One of the Pentium(r) Pro processor's primary goals was to significantly exceed the performance

of the 100MHz Pentium(r) processor while being manufactured on the same semiconductor process. Using the same process as a volume production processor practically assured that the Pentium Pro processor would be manufacturable, but it meant that Intel had to focus on an improved microarchitecture for ALL of the performance gains. This guided tour describes how multiple architectural techniques - some proven in mainframe computers, some proposed in academia and some we innovated ourselves - were carefully interwoven, modified, enhanced, tuned and implemented to produce the Pentium Pro microprocessor. This unique combination of architectural features, which Intel describes as Dynamic Execution, enabled the first Pentium Pro processor silicon to exceed the original performance goal.

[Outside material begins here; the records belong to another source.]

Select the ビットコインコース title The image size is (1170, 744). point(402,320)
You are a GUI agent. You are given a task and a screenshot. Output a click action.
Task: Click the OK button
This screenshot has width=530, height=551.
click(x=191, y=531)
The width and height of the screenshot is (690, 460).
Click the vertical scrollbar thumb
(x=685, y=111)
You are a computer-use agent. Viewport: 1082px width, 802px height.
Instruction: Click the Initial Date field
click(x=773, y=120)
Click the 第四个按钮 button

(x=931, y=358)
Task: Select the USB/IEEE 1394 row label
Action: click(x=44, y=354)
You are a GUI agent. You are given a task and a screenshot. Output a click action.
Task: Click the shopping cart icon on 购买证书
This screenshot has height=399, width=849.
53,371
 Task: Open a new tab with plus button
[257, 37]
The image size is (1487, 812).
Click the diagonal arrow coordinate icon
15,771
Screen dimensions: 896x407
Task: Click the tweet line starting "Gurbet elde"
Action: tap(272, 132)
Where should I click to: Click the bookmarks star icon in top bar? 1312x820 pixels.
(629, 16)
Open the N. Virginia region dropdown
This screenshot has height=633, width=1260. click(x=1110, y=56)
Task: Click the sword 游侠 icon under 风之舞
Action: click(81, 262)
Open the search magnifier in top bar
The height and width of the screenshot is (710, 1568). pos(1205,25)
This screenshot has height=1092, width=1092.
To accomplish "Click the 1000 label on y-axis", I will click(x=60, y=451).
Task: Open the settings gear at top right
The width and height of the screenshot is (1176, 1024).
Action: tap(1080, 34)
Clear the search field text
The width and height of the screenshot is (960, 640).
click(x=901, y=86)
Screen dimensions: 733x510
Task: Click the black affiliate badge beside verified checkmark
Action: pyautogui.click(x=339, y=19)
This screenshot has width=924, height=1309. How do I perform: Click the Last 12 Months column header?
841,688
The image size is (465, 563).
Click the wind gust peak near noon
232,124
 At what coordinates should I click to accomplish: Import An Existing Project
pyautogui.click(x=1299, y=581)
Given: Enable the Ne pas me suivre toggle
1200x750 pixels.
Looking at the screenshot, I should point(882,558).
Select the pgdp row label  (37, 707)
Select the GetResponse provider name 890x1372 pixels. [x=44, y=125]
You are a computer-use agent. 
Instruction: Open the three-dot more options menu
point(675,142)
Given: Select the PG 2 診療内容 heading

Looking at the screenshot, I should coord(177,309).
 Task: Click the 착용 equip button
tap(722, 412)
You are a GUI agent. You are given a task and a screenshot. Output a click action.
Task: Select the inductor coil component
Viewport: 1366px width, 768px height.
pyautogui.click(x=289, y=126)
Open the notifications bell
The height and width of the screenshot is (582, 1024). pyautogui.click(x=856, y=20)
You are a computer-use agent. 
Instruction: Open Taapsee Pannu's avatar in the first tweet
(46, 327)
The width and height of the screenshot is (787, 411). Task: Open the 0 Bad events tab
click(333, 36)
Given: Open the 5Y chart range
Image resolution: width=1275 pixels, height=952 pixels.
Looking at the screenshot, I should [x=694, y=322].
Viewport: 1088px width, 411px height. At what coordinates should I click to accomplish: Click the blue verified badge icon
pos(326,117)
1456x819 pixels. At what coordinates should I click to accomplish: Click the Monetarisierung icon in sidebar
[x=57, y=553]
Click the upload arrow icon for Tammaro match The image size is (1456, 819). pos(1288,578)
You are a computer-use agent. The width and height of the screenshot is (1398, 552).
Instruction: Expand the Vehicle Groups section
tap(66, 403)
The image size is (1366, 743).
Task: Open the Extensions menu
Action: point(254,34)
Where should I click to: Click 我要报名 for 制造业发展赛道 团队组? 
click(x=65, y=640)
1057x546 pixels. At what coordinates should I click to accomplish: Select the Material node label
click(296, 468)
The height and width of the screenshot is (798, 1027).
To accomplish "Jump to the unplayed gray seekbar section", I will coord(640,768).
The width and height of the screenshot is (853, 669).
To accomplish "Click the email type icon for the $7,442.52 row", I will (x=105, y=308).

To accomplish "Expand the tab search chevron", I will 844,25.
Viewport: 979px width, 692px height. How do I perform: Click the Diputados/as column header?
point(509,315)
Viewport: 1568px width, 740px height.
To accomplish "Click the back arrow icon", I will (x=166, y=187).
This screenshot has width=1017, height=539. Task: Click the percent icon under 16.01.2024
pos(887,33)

Building from an already high platform

The Pentium processor set an impressive performance standard with its pipelined,

superscalar microarchitecture. The Pentium processor's pipelined implementation uses five

stages to extract high throughput from the silicon - the Pentium Pro processor moves to a

decoupled, 12-stage, superpipelined implementation, trading less work per pipestage for

more stages. The Pentium Pro processor reduced its pipestage time by 33 percent, compared

with a Pentium processor, which means the Pentium Pro processor can have a 33% higher clock

speed than a Pentium processor and still be equally easy to produce from a semiconductor

manufacturing process (i.e., transistor speed) perspective.

 

The Pentium processor's superscalar microarchitecture, with its ability to execute two

instructions per clock, would be difficult to exceed without a new approach.

The new approach used by the Pentium Pro processor removes the constraint of linear

instruction sequencing between the traditional "fetch" and "execute" phases, and opens up

a wide instruction window using an instruction pool. This approach allows the "execute"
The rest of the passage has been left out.